(Record extracts begins)

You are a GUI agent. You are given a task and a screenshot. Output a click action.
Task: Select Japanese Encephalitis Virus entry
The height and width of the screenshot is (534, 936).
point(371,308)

(Record extracts ends)
(Record extracts begins)

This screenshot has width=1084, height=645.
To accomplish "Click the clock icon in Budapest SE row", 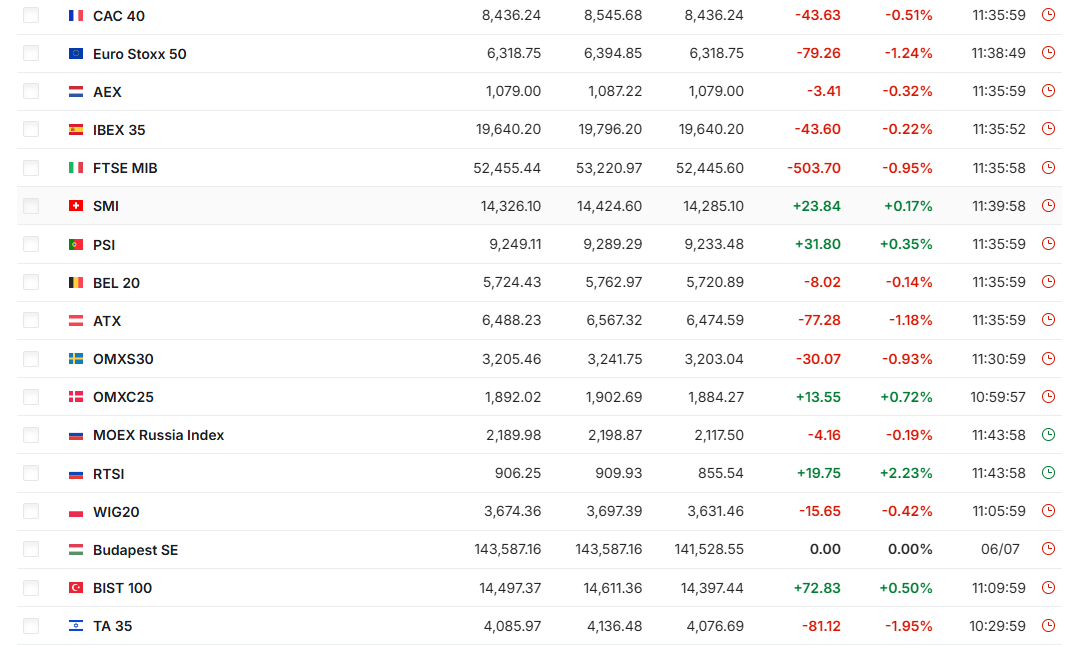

(Record extracts ends)

* _Task_
Although the records hold pictures, the copy must not; give again exactly the lines from the one with "This screenshot has width=1084, height=645." through the one with "the clock icon".

* _Completed task_
This screenshot has width=1084, height=645.
To accomplish "Click the clock icon in Budapest SE row", 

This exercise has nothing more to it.